— WORK TO BE COMPLETED —
Pick out every line in the records below that contains the string "Image", with case counting, and copy each of those lines.

start EXTRACTED RECORDS

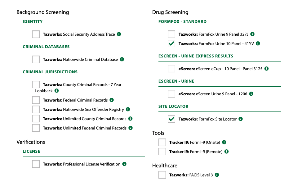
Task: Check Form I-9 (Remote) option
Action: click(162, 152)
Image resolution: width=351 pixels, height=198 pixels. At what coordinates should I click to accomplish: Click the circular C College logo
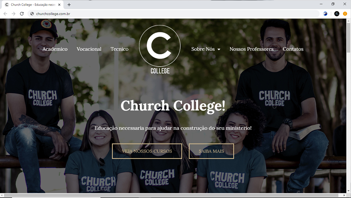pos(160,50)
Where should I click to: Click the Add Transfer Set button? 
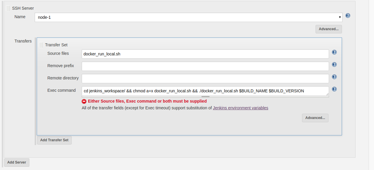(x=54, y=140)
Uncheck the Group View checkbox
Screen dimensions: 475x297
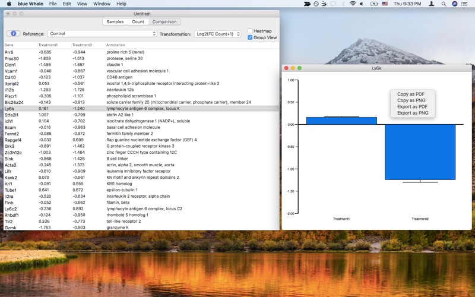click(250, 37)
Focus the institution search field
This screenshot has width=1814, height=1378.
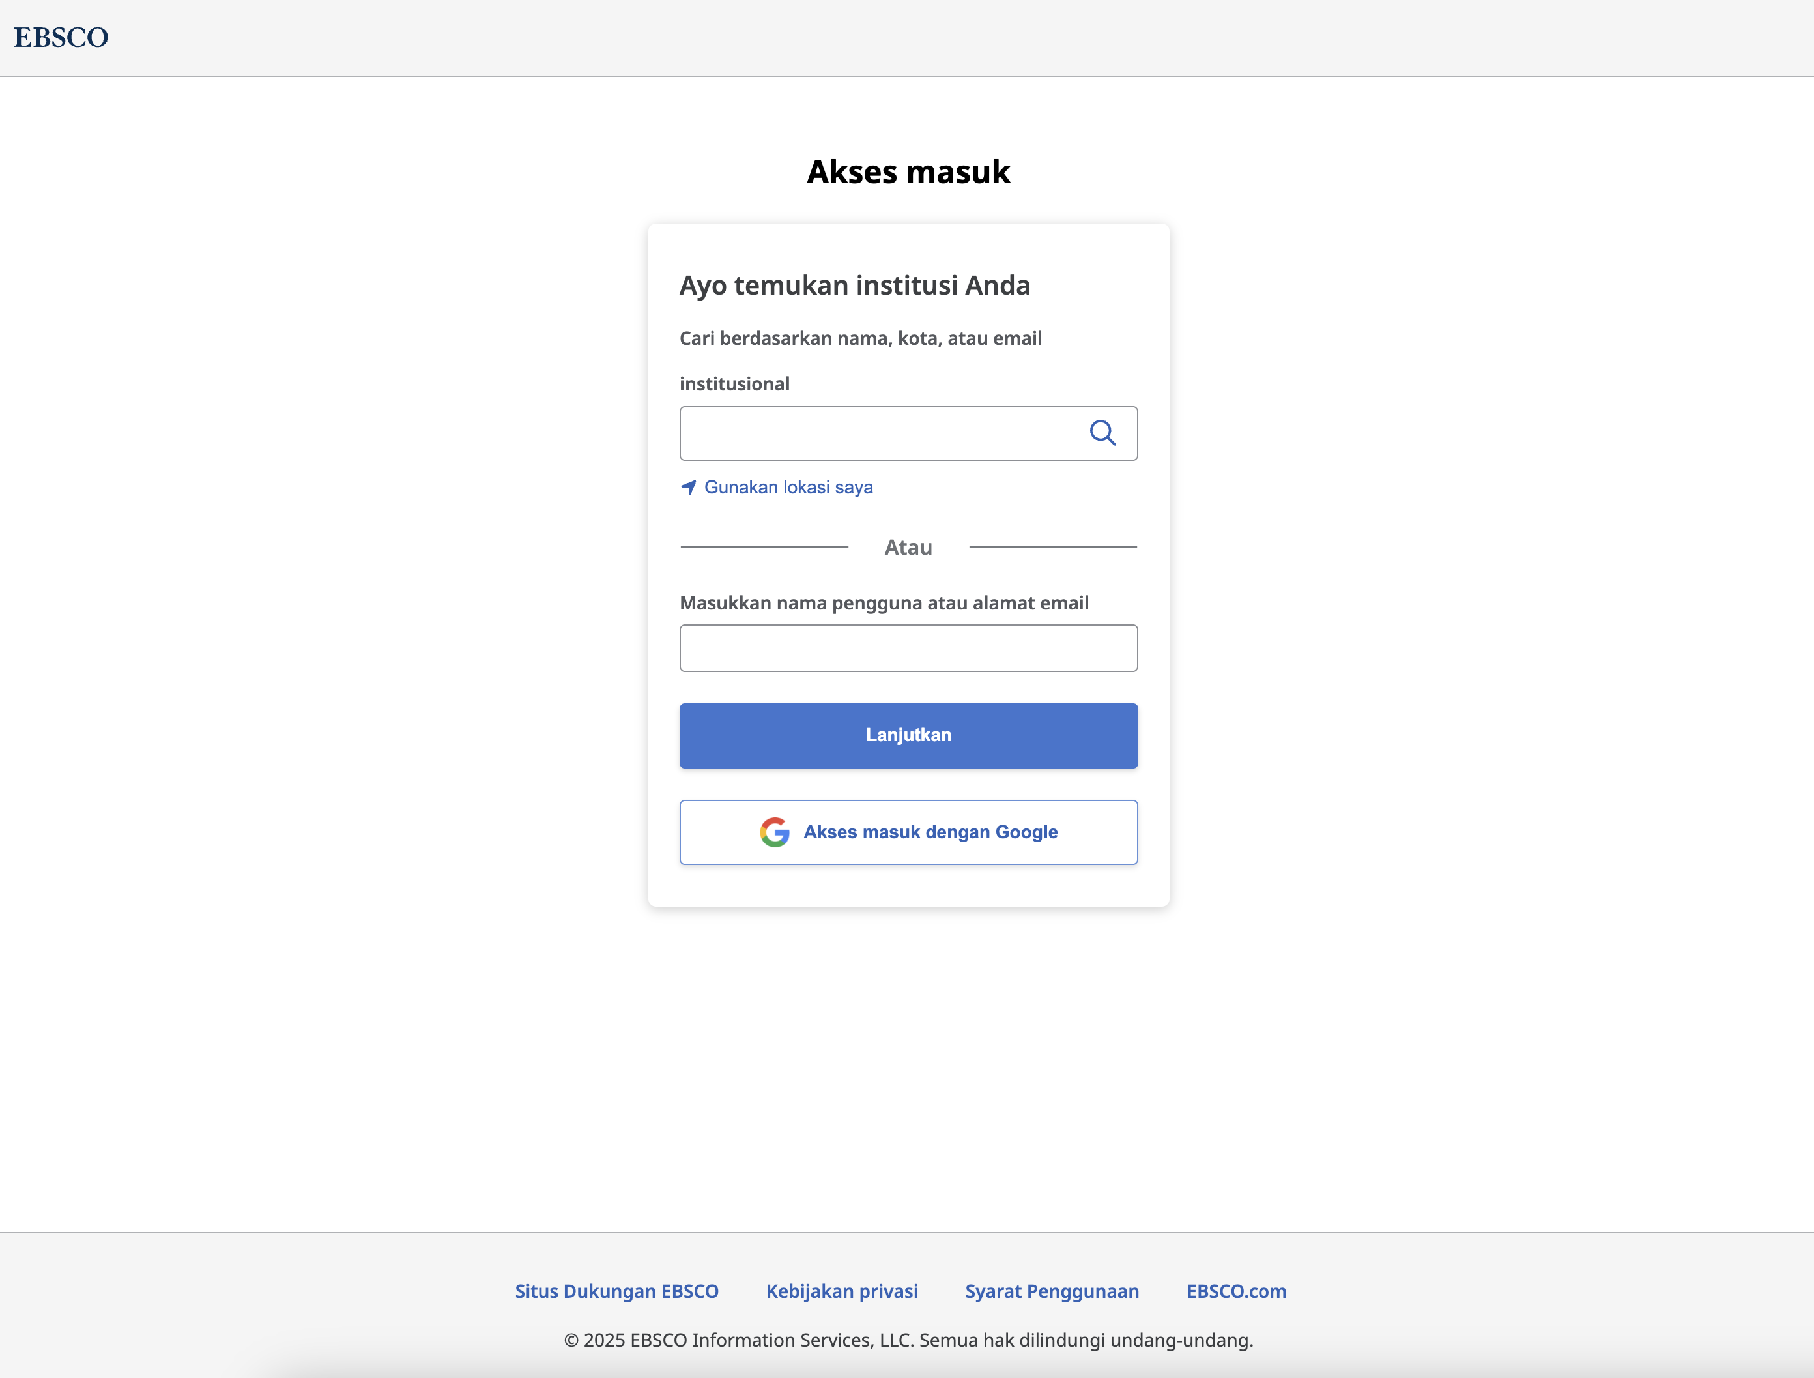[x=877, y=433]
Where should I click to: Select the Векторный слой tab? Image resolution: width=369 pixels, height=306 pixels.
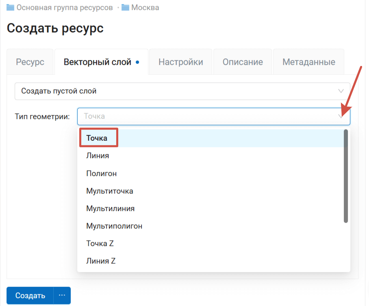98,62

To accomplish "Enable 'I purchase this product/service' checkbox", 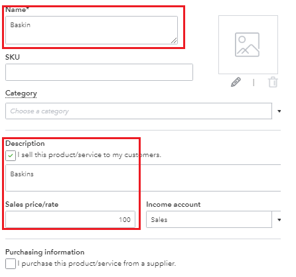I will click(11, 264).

end EXTRACTED RECORDS

— SOLUTION TO THE EXERCISE —
Image resolution: width=351 pixels, height=198 pixels. At what coordinates should I click to accomplish: Click the circular C College logo
Where should I click to: Select the Векторный слой tab? Image resolution: width=369 pixels, height=306 pixels.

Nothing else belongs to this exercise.